Wednesday, September 29, 2010

With these kind of "Friends", Who Needs Enemies?

If you believe in freedom and want to save this country, then a book promoted at Pajamas, Lee Harris's "The Next American Civil War," is a very bad book. 

The Founding tradition of this country rests on one thing: the protection of individual rights.

All else follows from this, but nothing that Harris advocates follows from this.

Harris misinterprets the "general welfare" clause of the Constitution to promote the notion that we are a country founded on altruism. In historical context, the meaning of that clause is the opposite:  that freedom begets the "general welfare" by protecting life, liberty and opportunity for the pursuit of happiness.

For anyone who wants to save the United States from despotism, almost nothing that Harris advocates is of value. In essence, his woeful ignorance of history, his mindless advocacy of "tradition" and egalitarianism, and his profoundly anti-reason obscurantism paints Harris as someone standing against everything the Founders fought for.

The Founders were not "traditionalists" -- they broke with over 2000 years of tradition to create the first society in history that placed the natural rights of the individual -- those necessary to sustain his life by his own effort -- above those of society, and defined a limited role for government.  The Founders said, in essence:  these rights are reserved for the People and government may not infringe them.

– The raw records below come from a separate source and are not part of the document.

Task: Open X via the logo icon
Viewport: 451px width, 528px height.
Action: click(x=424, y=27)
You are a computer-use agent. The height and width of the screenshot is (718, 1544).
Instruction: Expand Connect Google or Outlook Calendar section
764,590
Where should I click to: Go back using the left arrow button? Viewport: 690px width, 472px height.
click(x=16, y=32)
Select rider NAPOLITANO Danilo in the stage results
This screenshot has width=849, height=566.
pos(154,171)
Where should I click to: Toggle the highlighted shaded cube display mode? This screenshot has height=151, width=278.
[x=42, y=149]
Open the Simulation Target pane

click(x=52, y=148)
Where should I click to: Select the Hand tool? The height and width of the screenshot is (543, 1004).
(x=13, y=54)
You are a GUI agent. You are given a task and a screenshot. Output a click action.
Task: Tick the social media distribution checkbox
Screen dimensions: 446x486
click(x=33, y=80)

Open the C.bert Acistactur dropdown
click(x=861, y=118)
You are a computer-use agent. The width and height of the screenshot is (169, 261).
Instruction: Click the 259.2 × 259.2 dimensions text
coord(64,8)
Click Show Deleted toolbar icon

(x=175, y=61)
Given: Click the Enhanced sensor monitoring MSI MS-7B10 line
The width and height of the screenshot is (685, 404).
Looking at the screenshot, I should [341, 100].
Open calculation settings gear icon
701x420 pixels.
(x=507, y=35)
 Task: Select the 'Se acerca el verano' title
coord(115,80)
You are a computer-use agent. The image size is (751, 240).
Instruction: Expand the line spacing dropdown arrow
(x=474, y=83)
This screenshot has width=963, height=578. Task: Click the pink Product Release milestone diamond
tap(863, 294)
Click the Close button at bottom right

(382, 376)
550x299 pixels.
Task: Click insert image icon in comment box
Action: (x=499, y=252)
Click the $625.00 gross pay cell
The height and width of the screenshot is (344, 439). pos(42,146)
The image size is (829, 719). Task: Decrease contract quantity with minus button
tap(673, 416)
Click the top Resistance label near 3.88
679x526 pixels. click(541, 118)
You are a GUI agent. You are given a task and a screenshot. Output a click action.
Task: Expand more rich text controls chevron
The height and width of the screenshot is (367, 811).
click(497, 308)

Some of the Founders were religious, others weren't, but all agreed:  the "general welfare" isn't promoted by forcing people to do "good" for any undefined person who may or may not be worthy of help.  The Founders weren't "altruists" in any modern, traditional sense.

The Founders were all advocates of Reason.  They used their minds to study history and conceive a new society founded on Reason and Rights.  This had never been done before.

They made some mistakes such as Jefferson's advocacy of public education -- understandable in a time when illiteracy was rampant. But they never made the mistake of thinking “civilization can pose a threat to freedom,” or that "science and technology" was a threat to freedom based on "unwise departures from well-worn traditions and for promotion of unnecessarily complex concepts".

I'll leave it for Harris to show us what he regards as a "complex concept".  Perhaps he can have that conversation with Bill Clinton -- over the meaning of the word "is". 

Public education today can be rightly criticized for many evils, and should be abolished (how? just sell them off and let people keep the taxes they now pay), but to assert, as Harris does, that public education promotes "consensus building and adulation of brains... as a superior route to success" is not just foolish, but a criminally ignorant distortion of history for the purpose of promoting the modern agenda of a theocratically-inclined Luddite, and an indictment of the anti-mind education Harris himself received.

One has to wonder if his book isn't some product of "The Onion" when he asserts that the primary "threat to liberty today as not emanating from Marxism... but from prosperous modern civilizations", while then going on to advocate altruism, egalitarianism, duty in the present and duty to the future, and civil war as the solution -- the main precepts of Marxism.

Yes, we do have other threats besides Marxism.  We have threats from false philosophies in the Post-modernism era that advocate relativism, mysticism, blind tolerance to any creed (such as Islam, the most profoundly anti-mind creed today, though Harris seems determined to prove Christianity is more so), and a host of other wrong ideas.

The solution is not to be anti-intellectual, anti-philosophical and anti-mind like Harris.  The solution is to use our minds to the best of our ability to identify a correct philosophy that correctly grounds our rights in reality and discovers the real meaning of the Founder's achievement. Listen to Ayn Rand's speech delivered to the graduating class of West Point to understand this fully:

As I said, Harris has written a very bad book. It could have been written by Karl Marx himself (or even the Islamist's patron, Mohammed) to dupe the Tea Party into accepting his premises, while counting on their ignorance and anti-intellectuality to miss the trick. What Harris misses is that most Tea Party types are exactly the opposite of what he advocates:  they love this country, whether by conscious realization or not, for the profound intellectuality behind the creation of a government that (in its founding principles) valued their lives.

That Harris fails to grasp this simply shows the consequences of his willful rejection of reason, intellectuality and historical fact, in his pathetic attempt to reach a preordained conclusion.  For anyone who might feel they are being sucked into this miasma, I suggest, in the spirit of Ayn Rand, you check your premises.